═══ Records provided ═══

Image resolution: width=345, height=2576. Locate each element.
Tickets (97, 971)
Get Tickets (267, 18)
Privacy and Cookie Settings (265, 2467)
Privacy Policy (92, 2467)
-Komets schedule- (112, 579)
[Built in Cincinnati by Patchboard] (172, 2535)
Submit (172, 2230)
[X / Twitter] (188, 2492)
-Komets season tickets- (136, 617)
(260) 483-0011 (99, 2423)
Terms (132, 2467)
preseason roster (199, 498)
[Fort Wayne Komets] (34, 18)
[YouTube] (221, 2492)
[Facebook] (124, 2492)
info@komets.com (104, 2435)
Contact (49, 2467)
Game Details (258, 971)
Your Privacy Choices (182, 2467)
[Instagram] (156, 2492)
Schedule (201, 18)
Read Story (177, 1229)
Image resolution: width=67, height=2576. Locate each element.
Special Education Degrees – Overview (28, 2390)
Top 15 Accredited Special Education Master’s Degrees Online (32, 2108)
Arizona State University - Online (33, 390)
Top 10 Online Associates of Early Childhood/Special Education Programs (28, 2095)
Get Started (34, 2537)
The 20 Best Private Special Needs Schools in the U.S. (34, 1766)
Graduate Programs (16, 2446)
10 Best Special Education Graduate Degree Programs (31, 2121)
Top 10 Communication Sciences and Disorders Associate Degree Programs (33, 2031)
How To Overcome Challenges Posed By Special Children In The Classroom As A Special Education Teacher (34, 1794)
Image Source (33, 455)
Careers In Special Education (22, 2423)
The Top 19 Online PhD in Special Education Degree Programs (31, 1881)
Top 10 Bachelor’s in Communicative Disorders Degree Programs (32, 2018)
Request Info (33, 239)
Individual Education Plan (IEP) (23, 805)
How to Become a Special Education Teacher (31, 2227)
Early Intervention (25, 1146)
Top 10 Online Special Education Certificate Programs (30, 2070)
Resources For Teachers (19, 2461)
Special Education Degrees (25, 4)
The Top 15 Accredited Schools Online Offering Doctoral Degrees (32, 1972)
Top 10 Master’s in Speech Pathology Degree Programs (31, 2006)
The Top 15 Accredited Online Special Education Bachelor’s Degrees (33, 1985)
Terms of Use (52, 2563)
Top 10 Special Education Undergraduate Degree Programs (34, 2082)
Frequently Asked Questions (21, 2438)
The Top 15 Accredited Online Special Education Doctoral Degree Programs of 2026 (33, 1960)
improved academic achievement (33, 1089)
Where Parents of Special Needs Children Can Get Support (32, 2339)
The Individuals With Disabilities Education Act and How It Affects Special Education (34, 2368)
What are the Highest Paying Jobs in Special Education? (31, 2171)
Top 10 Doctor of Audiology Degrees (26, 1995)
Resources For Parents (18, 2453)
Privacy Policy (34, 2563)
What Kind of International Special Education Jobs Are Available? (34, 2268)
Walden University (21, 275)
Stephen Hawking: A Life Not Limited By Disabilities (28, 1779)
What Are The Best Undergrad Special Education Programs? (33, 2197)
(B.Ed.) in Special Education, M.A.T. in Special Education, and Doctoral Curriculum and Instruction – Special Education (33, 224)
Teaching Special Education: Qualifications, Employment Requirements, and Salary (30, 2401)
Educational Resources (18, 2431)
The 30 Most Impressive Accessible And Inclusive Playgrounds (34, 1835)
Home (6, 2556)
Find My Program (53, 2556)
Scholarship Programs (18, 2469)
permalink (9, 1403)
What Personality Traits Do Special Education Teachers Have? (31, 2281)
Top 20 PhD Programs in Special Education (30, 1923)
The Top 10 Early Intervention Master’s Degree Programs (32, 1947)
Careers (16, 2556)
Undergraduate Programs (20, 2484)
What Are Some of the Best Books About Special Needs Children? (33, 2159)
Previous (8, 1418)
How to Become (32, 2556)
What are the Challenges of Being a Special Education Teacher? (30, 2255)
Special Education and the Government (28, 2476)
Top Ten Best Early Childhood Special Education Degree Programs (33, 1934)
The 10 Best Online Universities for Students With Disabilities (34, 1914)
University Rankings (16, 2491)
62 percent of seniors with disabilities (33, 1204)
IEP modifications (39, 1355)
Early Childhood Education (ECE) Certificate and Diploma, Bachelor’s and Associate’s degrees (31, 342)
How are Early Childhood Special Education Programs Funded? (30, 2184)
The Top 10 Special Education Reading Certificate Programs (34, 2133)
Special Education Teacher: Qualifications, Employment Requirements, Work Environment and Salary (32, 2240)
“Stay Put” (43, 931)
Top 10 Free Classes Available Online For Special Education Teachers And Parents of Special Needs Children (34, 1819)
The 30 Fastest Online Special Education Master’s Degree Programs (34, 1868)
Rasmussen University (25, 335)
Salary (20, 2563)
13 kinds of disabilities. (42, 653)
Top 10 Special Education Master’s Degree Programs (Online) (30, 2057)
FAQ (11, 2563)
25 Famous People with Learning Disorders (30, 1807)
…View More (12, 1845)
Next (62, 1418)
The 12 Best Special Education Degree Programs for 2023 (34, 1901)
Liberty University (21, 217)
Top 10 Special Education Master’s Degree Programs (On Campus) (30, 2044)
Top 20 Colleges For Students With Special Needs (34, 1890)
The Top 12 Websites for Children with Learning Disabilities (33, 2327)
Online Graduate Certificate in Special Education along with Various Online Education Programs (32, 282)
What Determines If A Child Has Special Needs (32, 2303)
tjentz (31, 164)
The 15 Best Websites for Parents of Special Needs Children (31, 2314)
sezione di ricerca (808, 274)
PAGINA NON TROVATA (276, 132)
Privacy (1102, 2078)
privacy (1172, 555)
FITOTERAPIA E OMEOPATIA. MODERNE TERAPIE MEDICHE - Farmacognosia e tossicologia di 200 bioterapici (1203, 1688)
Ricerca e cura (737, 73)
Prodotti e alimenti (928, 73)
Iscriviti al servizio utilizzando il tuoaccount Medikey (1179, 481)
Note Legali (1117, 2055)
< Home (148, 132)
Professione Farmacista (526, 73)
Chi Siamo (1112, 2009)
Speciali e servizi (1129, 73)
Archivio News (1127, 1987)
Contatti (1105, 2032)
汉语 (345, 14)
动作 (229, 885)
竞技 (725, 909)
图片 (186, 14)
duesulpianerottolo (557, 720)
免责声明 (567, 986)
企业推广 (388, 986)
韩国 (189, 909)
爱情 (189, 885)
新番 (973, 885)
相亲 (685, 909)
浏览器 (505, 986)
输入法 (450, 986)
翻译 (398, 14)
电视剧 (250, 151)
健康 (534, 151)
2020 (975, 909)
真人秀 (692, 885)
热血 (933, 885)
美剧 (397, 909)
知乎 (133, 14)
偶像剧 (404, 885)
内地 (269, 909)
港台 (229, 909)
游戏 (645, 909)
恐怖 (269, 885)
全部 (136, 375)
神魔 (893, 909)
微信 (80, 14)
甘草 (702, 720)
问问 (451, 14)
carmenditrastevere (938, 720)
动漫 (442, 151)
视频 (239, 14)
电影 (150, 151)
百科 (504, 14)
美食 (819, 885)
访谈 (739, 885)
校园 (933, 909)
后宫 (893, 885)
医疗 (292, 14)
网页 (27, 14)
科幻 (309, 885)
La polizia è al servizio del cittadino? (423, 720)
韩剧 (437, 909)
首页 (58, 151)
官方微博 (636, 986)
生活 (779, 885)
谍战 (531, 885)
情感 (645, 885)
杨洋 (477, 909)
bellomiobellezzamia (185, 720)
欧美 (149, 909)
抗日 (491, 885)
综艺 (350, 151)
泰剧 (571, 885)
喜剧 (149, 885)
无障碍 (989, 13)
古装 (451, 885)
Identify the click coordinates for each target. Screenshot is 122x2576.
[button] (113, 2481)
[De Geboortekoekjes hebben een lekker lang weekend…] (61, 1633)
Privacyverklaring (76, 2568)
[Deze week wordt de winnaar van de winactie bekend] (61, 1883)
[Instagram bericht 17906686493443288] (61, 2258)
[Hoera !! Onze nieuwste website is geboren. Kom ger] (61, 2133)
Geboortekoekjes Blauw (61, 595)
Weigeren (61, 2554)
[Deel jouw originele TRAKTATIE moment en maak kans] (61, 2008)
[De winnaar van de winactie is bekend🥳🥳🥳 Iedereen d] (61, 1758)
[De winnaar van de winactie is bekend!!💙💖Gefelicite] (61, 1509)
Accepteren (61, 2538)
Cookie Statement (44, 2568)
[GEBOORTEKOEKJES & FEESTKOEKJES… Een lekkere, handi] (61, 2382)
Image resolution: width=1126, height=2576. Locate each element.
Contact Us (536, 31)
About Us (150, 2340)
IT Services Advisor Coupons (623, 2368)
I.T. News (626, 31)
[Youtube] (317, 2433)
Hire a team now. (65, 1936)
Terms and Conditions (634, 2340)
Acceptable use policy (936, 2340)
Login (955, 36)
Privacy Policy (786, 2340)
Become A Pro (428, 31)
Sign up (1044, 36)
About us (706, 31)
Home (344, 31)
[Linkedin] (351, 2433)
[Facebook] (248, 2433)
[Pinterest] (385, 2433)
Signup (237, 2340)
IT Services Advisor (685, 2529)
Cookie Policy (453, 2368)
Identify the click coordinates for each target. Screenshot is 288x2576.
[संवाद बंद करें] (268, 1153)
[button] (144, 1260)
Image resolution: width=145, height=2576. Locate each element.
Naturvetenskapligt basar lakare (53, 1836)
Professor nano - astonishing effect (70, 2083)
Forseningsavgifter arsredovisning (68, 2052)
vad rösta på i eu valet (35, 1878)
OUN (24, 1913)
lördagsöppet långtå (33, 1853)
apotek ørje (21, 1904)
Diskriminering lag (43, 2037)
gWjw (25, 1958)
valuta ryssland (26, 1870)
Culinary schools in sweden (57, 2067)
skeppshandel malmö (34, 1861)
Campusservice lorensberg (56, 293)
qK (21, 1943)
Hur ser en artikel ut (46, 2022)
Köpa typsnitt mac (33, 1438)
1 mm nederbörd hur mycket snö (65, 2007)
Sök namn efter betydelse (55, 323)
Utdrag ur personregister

═══

*Directions for this task:*
Only the lines above starting with the one with "Top 20 Colleges" and going through the one with "tjentz (31, 164)" are to be copied, word for word and with both ends kept.

*Reply to the task:*
Top 20 Colleges For Students With Special Needs (34, 1890)
The Top 12 Websites for Children with Learning Disabilities (33, 2327)
Online Graduate Certificate in Special Education along with Various Online Education Programs (32, 282)
What Determines If A Child Has Special Needs (32, 2303)
tjentz (31, 164)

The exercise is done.